## GIVEN EXERCISE 1
In the biography of Nicole Péry below, translate this sentence into Spanish: "A member of the Socialist Party (PS), she is a professor of literature by occupation."
## GIVEN EXERCISE 2
According to the biography of Nicole Péry below, in which year did she enter the European Parliament?
## GIVEN EXERCISE 3
Continue the biography of Nicole Péry below, picking up after its final sentence.

### TEXT SEGMENT ###

Nicole Péry (born 15 May 1943) is a French politician who served as Secretary of State for Women's Rights and Professional Training from 1998 to 2002 under Prime Minister Lionel Jospin. A member of the Socialist Party (PS), she is a professor of literature by occupation.

Péry served as Deputy Mayor of Ciboure from 1977 to 1983, when she became leader of the municipal opposition in Bayonne. She entered the European Parliament in 1981 and the National Assembly in 1997, after she stood as a candidate in the 5th constituency of Pyrénées-Atlantiques. Péry was named special assistant to the Prime Minister for regional languages and cultures in October 1997 before her appointment as a Secretary of State to the Minister of Employment and Solidarity.

### RECORDED DATA ###

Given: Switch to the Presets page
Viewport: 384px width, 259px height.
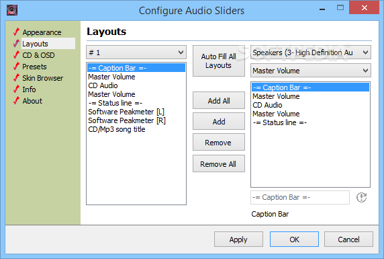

###

## EXERCISE OUTPUT 1
Miembro del Partido Socialista (PS), es profesora de literatura de profesión.

## EXERCISE OUTPUT 2
She entered the European Parliament in 1981.

## EXERCISE OUTPUT 3
Appointments 
1973, 1978, 1981, 1988: parliamentary candidate
1977–1983: Deputy Mayor of Ciboure
1981–1997: Member of European Parliament
1984–1997: Vice-President of the European Parliament
1986–1994: regional councillor of Aquitaine
1997–1998: member of the National Assembly for Pyrénées-Atlantiques, spokeswoman for the Socialist group in the Committee on Foreign Affairs
1997-1998: special assistant to the Prime Minister for regional languages and cultures
1998-2002: Secretary of State for Women's Rights and Vocational Training

Career highlights 
In November 1998, the Government of France reaffirmed its political intent with regards to women's rights by appointing Péry as Secretary of State for Women's Rights and Vocational Training. At that time the Department of Women’s Rights of the Ministry of Employment and Solidarity was the main ad hoc administrative body responsible for monitoring gender equality and anti-discrimination measures. In a speech at Beijing + 5, in New York City on 5 June 2000, she affirmed France's position as an egalitarian nation.

In 2001 she criticised a Benetton advertisement for its portrayal of women's bodies. She was also critical of other advertising campaigns such as Yves Saint Laurent in 2001: "For several years, and with increasing frequency over the past months, advertising has presented images of women which many judge humiliating and degrading" she stated.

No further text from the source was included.